Dr. Fleming and I explained that health care reform might make her daughter eligible for Medicaid, because the pending bills would require the program to cover anyone up to 133% of the poverty level (we didn't ask her how much she and her husband earned). We also told her that she might be able to get subsidized coverage through a health exchange, and that insurers wouldn't be allowed to turn down her daughter or charge higher premiums because of her pre-existing mental health condition. She wistfully responded, "I hope so" but sounded unconvinced that the politicians in Washington would do these things for her.

As the politicians continue to debate the intricacies of such things as excise taxes, budget offsets, health exchanges, subsidies, mandates, and public options, I hope we don't lose sight of this Missouri bartender, and the millions of working American families, who can't afford health care and are looking to Washington for help. None of the bills making their way through Congress are perfect - far from it. But I believe the litmus test of whether the results are worth it is whether our Missouri bartender and her family can get good coverage at a price that they can afford.

Today's question: Do you have confidence that the politicians in Washington are going to produce a bill that provides help to this Missouri family and the millions like her?


Robert J. Sobel, M.D. said...

That would be great and asking us whether we are optimistic is a bit of a leading question. I still find the effort to instate quality initiatives as a new bureaucracy with a far greater inherent risk than benefit. What fee schedule formula will protect physicians from the growth curve of new drug and new technology prices? What fairness doctrine will protect me from the corporate hassles? How will the balance between innovation support and implementation be struck?

Rich Neubauer MD said...

To the question of whether politicians in Washington are going to produce a bill that provides help to the millions of un and underinsured, I can only say I hope so.

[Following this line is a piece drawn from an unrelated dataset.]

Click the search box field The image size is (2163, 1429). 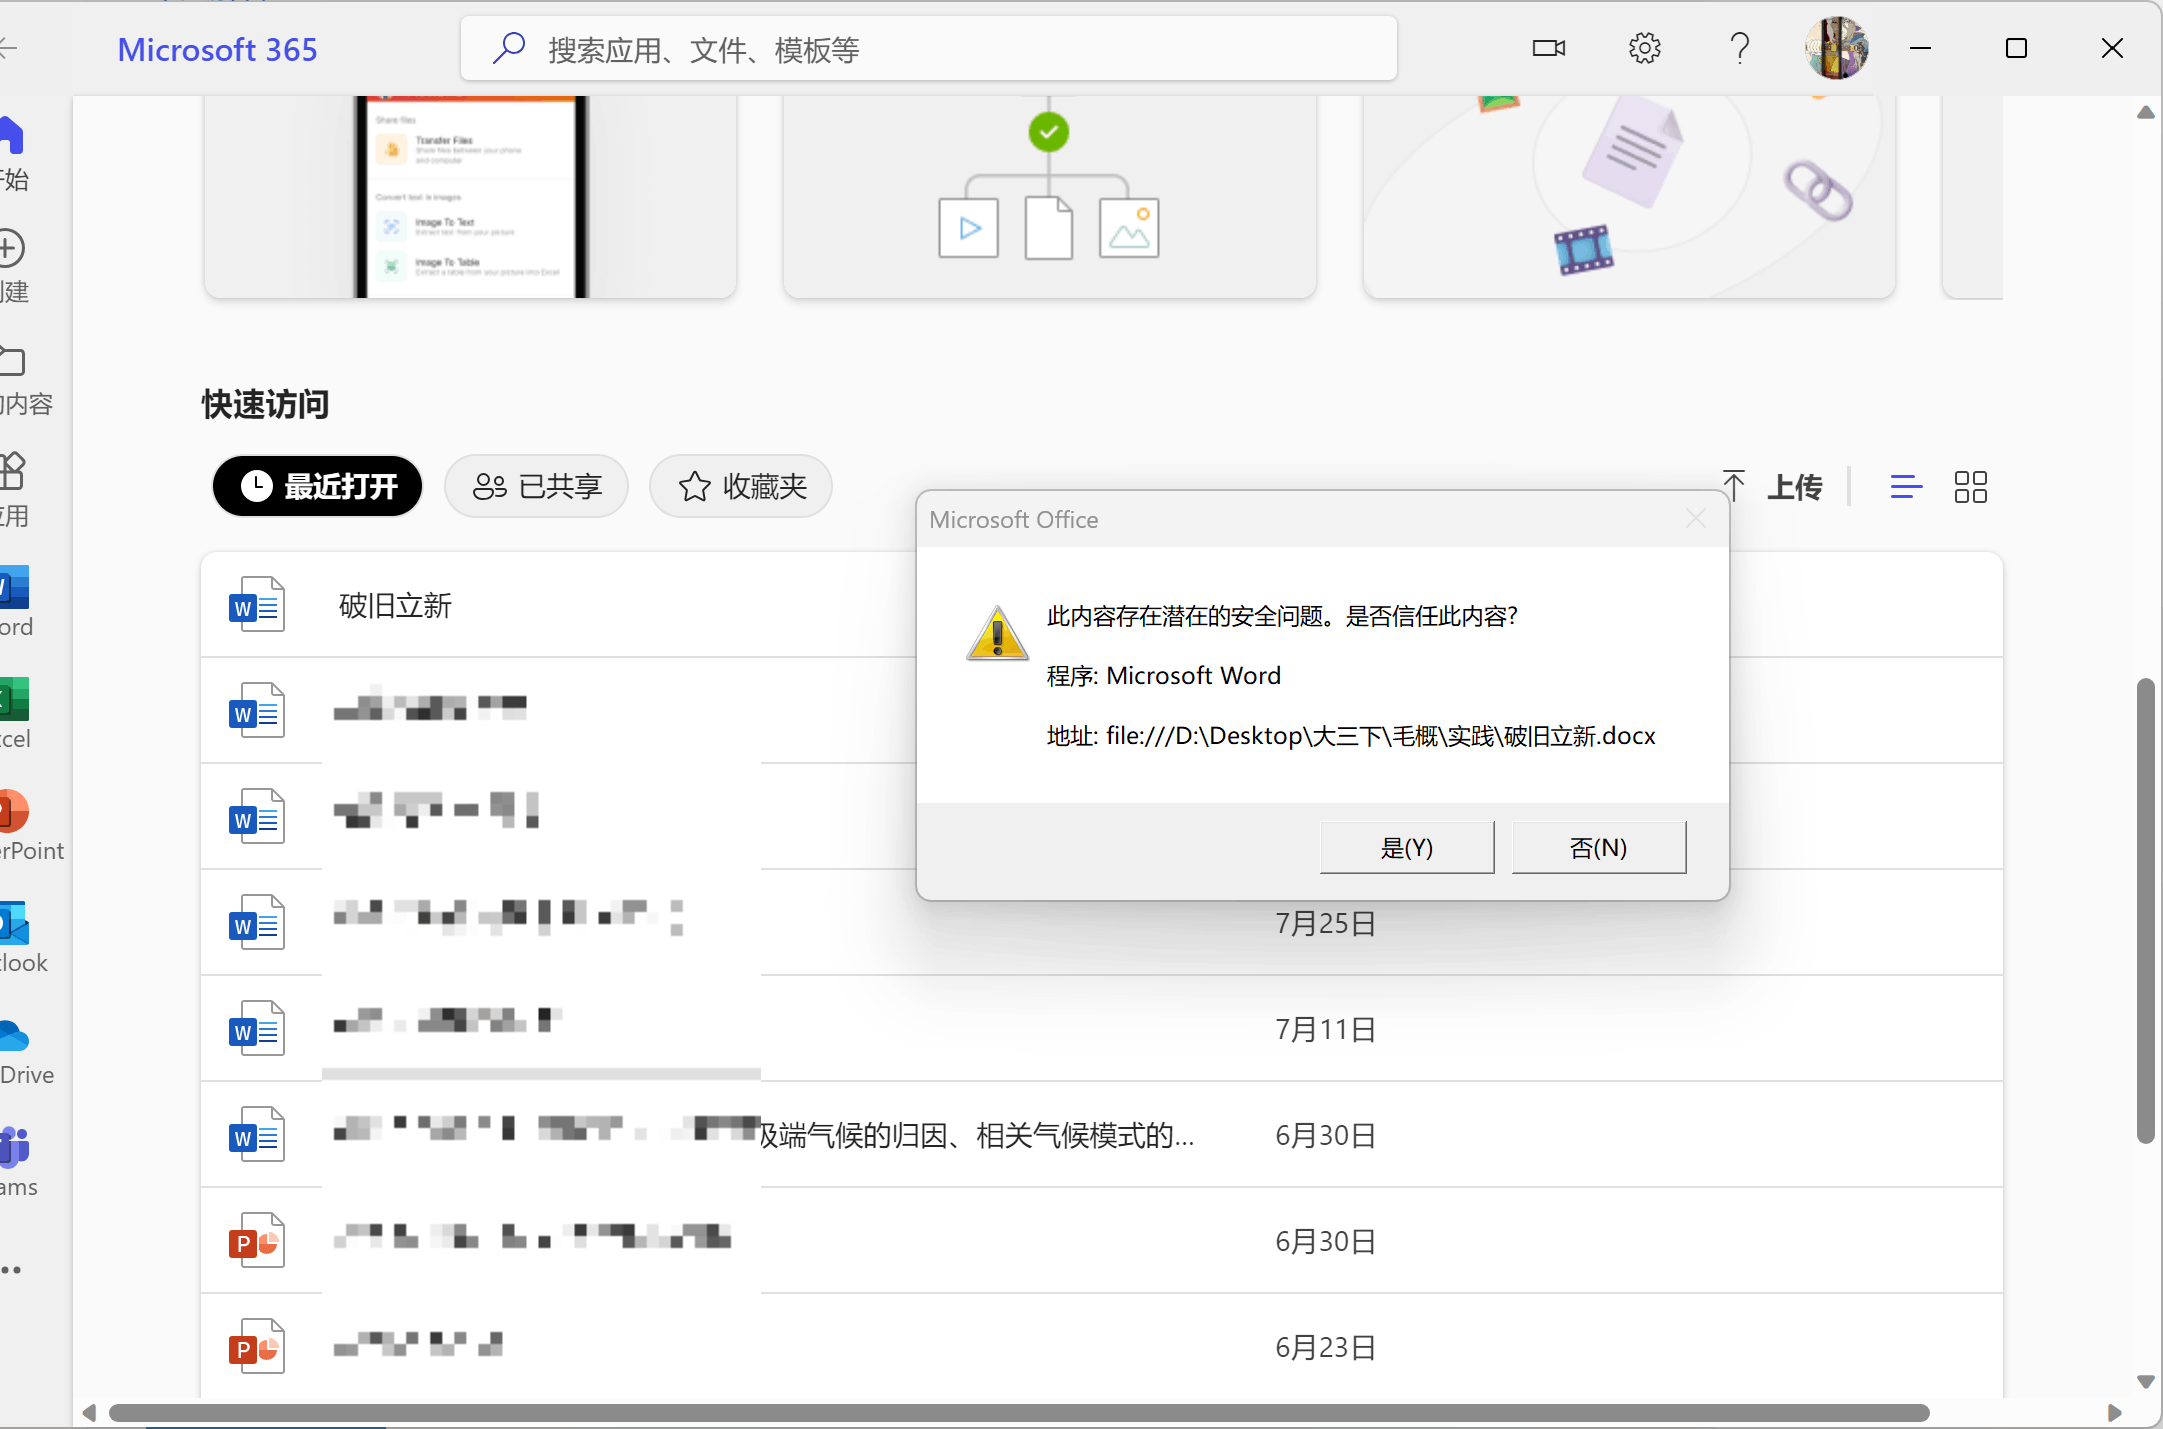(x=928, y=49)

Stories like that described in your blog entry and many worse than that can be told in this country. As a citizen and as a physician I find it unforgivable that we allow this kind of nonsense to continue.

The facts that back up the feasibility of reform have been clearly laid out. The special interest groups have done what one would expect of them -- they have whined and outlined every reason why we should change very little if anything.

So far, my impression is that few politicians have shown true courage in the health care debate. As the end game unfolds and the House and Senate try to reconcile substantially different approaches, perhaps that will change.

The good bet seems to be that a health care bill will emerge in the end. A legitimate fear is that what emerges may be so watered down as to be ineffectual. I hope that will not be the case and that what comes of this effort will be substantive and formative.

In regards to your debate with Dr. Fleming about whether health care is a right or a privilege, I continue in the belief that unless we as a country decide everyone should have health coverage for a basic set of medical needs we not only place ourselves in a shaky ethical position but we will also be unable to address "bending the cost curve" and unable to address the structural problems in the system like the crisis in primary care.

Joseph said...

Great test case. If health reform is to help anyone, it should help this bartender not only in terms of health coverage, but also in terms of a sense of security for her family. Next problem will be whether she can find a primary care doctor.

DrJHO7 said...

Health care is neither a right, nor a privilege.
Like air and water, it is a necessity.
I, too, am concerned that the cracks in the health reform bill that is eventually passed will be like chasms, allowing almost as many Americans to fall through as our current system does.